Na recente polarização entre coxinhas e mortadelas, me vi classificado como um coxinha hardcore e esse blog não ajudou muito a melhorar a fama. O que realmente me irrita é a cristalização do discurso da vítima. Ou a cronificação da miséria pelo discurso assistencialista. Cheguei ao auge do meu discurso reacionário quando lembrei, na época das invasões de nossas escolas, que nossos alunos estavam dando aula de Democracia e os professores incentivavam esse caminho, mas ninguém explicava porque São Paulo é o estado da União que mais gasta com ensino público e nossos resultados sempre são tão ruins nas avaliações nacionais e internacionais. Nossos sindicatos se alinham com Cuba em muitas questões, mas não são avaliados e cobrados continuamente como seus colegas cubanos.

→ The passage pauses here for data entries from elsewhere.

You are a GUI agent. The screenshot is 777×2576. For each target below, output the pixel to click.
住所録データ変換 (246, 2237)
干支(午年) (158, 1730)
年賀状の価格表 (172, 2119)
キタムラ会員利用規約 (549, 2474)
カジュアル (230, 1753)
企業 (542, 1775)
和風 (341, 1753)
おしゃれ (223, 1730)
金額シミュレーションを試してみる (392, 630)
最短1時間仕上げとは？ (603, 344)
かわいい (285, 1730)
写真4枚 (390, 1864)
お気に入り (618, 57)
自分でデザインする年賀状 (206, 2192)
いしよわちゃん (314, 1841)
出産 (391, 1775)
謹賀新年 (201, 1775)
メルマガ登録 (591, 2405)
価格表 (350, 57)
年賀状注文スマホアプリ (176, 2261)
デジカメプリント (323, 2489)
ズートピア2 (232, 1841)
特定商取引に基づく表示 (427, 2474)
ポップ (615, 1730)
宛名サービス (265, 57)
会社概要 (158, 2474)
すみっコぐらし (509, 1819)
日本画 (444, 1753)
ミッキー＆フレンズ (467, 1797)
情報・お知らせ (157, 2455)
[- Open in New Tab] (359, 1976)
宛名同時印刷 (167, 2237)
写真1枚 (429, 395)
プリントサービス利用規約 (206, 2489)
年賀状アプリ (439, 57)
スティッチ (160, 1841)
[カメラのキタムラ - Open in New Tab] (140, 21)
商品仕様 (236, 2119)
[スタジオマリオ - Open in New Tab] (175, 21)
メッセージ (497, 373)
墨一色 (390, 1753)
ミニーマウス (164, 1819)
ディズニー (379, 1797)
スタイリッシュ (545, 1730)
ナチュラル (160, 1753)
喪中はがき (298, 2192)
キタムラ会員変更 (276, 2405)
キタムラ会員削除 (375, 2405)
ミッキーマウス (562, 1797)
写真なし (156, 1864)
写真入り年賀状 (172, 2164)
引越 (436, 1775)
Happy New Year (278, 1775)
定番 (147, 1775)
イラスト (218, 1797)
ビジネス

O tema desse posto é a responsabilidade, como diz o título. Pode parecer que a entrelinha seja um alinhamento com Edir Macedo ou com a Direita podre e bolsonárica que pede a volta dos militares ao poder. Ai meu Deus. Não, não sou alinhado à nada disso. Mas o que melhorou a vida do Toninho ou dos moleques do postinho não foi fazer passeatas por mais verbas para isso ou aquilo. Foi a noção de que a injustiça e a exclusão são responsabilidade de todos e, sobretudo, uma responsabilidade individual. Não é fácil fazê-lo. Mas ficar culpabilizando A, ou B, ou C não faz ninguém sair do lugar. Outro dia eu escrevi nesse blog que a responsabilidade do Caminho é do caminhante. Ajudar é mostrar o mapa, polir as botas e ajustar a bússola, mas a responsabilidade precisa ser ensinada desde o Jardim da Infância. Não adianta culpar o Outro. Como disse o poeta, o caminho se faz ao se caminhar.